#### [EXERCISE BRIEF]
Everything from the first line of the material below through the line containing "[Suivant] (502, 12)" must be retyped exactly, and nothing past it.

### RECORDS FOR THIS EXERCISE ###

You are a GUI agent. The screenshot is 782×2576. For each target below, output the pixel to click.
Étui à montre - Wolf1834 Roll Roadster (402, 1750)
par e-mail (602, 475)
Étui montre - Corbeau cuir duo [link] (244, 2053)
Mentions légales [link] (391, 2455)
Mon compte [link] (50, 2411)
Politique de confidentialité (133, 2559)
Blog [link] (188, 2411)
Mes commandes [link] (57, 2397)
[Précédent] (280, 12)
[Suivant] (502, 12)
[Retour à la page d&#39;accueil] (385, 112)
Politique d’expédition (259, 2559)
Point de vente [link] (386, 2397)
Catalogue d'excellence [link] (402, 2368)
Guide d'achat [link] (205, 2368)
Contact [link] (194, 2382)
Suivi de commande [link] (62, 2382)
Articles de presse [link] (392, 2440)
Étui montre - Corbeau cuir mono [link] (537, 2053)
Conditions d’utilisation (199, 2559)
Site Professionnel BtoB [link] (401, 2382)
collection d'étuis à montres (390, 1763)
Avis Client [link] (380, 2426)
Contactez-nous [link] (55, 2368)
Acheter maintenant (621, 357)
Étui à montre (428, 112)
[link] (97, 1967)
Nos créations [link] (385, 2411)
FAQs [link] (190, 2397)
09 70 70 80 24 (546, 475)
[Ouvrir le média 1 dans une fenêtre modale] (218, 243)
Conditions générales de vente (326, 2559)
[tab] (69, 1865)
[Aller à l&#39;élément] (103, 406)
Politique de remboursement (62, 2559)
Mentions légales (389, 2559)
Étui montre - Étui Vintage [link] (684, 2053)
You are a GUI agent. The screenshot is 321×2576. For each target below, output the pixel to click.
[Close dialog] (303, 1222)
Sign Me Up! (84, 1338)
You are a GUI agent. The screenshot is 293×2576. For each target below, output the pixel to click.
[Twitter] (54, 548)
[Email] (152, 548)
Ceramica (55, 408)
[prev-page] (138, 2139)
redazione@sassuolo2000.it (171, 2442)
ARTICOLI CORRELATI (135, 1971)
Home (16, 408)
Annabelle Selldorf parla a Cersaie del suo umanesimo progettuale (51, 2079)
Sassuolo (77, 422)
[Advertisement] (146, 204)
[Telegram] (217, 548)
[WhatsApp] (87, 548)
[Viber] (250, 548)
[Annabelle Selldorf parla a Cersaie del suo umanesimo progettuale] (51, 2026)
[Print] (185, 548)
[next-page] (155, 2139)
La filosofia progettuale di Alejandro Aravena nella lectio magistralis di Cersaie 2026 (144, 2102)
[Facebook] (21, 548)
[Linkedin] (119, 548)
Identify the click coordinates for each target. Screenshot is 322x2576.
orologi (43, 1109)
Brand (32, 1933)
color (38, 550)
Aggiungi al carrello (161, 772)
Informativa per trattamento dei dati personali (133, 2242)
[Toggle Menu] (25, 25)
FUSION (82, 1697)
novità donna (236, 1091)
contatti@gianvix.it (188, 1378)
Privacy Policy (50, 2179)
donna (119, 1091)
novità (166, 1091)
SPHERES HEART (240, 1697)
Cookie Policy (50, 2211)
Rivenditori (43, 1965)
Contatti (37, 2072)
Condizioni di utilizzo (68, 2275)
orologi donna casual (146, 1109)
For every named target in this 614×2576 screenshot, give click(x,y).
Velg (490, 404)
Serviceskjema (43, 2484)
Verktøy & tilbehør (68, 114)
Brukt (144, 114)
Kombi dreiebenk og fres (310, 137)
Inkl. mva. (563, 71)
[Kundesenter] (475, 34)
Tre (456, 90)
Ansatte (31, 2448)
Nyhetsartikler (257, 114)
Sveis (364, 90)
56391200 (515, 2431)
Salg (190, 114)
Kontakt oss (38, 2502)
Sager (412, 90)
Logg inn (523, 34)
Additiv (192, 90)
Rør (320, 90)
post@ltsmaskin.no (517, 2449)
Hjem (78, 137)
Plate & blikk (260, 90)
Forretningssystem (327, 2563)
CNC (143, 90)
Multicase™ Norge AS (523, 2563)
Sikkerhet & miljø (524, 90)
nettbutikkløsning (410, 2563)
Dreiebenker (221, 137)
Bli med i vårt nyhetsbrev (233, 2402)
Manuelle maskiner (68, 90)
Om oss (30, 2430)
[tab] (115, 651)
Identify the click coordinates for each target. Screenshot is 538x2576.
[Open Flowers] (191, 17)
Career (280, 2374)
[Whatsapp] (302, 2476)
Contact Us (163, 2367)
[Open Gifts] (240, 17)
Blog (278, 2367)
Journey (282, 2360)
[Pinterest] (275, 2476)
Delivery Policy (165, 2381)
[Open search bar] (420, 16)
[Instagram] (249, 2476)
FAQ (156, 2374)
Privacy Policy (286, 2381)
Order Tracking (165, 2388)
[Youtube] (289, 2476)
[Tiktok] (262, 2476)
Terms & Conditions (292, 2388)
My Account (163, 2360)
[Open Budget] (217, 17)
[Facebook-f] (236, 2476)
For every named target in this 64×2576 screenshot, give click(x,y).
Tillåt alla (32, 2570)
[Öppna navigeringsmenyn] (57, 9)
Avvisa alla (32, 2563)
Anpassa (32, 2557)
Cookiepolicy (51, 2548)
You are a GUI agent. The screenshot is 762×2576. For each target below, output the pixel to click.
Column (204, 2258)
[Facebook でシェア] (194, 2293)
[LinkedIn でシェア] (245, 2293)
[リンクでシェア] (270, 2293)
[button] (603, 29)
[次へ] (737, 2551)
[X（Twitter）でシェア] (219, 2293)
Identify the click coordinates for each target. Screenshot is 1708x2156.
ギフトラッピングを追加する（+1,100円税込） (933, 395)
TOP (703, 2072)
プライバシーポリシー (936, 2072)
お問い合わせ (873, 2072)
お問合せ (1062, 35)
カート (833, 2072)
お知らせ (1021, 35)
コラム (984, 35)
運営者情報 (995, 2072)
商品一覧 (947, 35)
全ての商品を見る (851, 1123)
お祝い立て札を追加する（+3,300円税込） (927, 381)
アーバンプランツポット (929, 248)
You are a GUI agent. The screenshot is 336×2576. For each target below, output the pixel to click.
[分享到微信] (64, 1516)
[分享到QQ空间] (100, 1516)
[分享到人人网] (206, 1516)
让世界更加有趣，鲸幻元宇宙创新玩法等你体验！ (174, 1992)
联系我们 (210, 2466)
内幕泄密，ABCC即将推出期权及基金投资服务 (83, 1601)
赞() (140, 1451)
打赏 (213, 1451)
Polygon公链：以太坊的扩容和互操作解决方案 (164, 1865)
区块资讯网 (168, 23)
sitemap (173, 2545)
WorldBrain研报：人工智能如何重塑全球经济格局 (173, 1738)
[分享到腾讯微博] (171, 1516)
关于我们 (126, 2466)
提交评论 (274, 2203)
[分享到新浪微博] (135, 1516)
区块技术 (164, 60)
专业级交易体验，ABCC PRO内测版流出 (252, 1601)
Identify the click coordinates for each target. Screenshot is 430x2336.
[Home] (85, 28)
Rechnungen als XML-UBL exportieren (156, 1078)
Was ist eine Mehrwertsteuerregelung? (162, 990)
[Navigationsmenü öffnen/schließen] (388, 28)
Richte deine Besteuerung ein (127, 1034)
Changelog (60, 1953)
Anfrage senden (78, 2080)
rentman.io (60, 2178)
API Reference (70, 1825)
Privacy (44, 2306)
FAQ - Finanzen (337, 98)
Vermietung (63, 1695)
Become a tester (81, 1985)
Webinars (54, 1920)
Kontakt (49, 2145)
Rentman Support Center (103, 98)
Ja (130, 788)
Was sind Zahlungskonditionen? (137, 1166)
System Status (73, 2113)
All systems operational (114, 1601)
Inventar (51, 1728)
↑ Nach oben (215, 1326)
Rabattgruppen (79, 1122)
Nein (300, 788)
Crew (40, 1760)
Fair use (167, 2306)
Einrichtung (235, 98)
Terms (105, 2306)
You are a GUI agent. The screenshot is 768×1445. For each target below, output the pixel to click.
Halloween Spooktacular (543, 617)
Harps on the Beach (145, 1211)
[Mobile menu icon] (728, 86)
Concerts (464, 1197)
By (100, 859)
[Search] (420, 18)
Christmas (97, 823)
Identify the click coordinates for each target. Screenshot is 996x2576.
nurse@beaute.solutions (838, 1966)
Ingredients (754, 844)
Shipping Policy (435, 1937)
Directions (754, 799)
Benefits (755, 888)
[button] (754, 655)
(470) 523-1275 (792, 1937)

###

#### [COMPLETED EXERCISE]
You are a GUI agent. The screenshot is 782×2576. For each target below, output the pixel to click.
Étui à montre - Wolf1834 Roll Roadster (402, 1750)
par e-mail (602, 475)
Étui montre - Corbeau cuir duo [link] (244, 2053)
Mentions légales [link] (391, 2455)
Mon compte [link] (50, 2411)
Politique de confidentialité (133, 2559)
Blog [link] (188, 2411)
Mes commandes [link] (57, 2397)
[Précédent] (280, 12)
[Suivant] (502, 12)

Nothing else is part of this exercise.